MC3.1 – Provide a timeline (i.e., events organized in chronological order) of the notable events that occur in Big Marketing’s computer networks for the two weeks of supplied data. Use all data at your disposal to identify up to twelve events and describe them to the extent possible.  Your answer should be no more than 1000 words long and may contain up to twelve images.

 

In the first week, around Apr04, severs in the network are busier than ever before.

 

In the second week, the network is less stable than the first weeks. From the BigBrother data, in the seconds weeks, many workstations and servers ‘s status is “2” or “3”, not in the healthy status. This is mainly because the network flow is much more in the second week than the first week.

 

 

MC3.2 – Speculate on one or more narratives that describe the events on the network. Provide a list of analytic hypotheses and/or unanswered questions about the notable events. In other words, if you were to hand off your timeline to an analyst who will conduct further investigation, what confirmations and/or answers would you like to see in their report back to you? Your answer should be no more than 300 words long and may contain up to three additional images.

 

In the Saturday of  2nd week, most workstations are not working or at very low work level.
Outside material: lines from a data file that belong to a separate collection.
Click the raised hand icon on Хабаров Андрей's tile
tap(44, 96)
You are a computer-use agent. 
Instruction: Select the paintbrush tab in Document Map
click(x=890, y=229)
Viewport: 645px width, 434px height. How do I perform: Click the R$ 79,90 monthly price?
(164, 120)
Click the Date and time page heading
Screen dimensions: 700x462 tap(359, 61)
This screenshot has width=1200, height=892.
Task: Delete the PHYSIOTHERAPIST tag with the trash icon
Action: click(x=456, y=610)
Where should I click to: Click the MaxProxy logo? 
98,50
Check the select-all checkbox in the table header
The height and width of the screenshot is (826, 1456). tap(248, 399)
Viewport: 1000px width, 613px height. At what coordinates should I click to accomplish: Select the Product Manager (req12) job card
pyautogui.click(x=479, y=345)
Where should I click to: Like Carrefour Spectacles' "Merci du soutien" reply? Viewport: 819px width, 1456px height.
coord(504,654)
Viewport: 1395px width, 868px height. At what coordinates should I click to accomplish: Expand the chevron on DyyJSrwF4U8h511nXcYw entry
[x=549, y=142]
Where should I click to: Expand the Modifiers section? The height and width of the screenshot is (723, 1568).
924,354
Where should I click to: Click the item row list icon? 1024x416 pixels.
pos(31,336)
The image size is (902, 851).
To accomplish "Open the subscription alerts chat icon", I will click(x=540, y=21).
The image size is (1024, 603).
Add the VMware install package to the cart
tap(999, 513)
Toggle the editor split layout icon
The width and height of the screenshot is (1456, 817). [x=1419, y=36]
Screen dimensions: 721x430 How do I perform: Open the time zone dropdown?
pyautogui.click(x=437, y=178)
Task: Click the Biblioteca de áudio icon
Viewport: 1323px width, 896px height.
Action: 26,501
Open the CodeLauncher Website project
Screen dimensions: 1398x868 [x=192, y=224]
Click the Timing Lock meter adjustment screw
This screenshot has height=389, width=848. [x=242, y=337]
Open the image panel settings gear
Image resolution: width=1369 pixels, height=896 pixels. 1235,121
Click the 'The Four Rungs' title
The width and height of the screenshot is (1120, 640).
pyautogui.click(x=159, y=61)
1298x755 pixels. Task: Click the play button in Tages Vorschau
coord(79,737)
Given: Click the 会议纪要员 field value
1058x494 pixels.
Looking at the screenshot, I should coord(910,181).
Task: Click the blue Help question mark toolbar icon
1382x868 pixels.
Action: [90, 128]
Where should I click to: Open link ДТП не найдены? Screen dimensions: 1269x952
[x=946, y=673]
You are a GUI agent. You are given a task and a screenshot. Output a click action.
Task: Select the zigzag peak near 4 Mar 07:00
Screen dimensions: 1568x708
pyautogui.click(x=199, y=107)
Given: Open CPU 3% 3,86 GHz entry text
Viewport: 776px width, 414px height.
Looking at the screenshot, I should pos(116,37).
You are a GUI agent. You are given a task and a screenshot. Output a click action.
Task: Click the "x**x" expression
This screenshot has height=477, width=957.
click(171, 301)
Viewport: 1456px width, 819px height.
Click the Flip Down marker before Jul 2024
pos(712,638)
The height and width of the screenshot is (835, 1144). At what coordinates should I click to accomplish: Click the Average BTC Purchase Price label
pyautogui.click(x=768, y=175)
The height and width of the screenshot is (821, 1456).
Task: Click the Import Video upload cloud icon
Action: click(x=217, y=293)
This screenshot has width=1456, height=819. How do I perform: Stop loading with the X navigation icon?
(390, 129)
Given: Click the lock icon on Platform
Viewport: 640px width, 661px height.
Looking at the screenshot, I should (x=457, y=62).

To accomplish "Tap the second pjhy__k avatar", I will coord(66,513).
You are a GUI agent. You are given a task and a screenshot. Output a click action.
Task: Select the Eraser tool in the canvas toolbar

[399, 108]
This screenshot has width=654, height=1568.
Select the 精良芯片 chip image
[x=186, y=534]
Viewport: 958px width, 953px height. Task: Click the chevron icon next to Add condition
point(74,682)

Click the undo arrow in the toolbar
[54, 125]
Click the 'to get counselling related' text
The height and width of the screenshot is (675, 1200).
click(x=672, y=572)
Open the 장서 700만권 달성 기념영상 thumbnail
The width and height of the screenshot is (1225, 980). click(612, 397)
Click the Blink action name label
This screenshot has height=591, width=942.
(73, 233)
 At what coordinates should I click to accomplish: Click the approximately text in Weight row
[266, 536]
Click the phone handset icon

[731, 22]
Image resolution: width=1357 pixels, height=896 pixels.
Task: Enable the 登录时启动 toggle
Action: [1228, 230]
Only five or six workstations have significant download and upload usage, indicating they are still in use. In the visualization, this can be easily detected. I have talked this in the video.

 

 

 

MC3.3 – Describe the role that your visual analytics played in enabling discovery of the notable events in MC3.1. Describe whether your visual analytics play a role in formulating the questions in MC3.2. Your answer should be no more than 300 words long and may contain up to three additional images.

 

My initial idea is to use some real-time technique. In some sense, it’s not easy to detect the notable events in history because it focuses on the status of the servers and stations. As long as they are running fine, we assume the network is relative safe and secure. We should focus on the network events in the future to improve.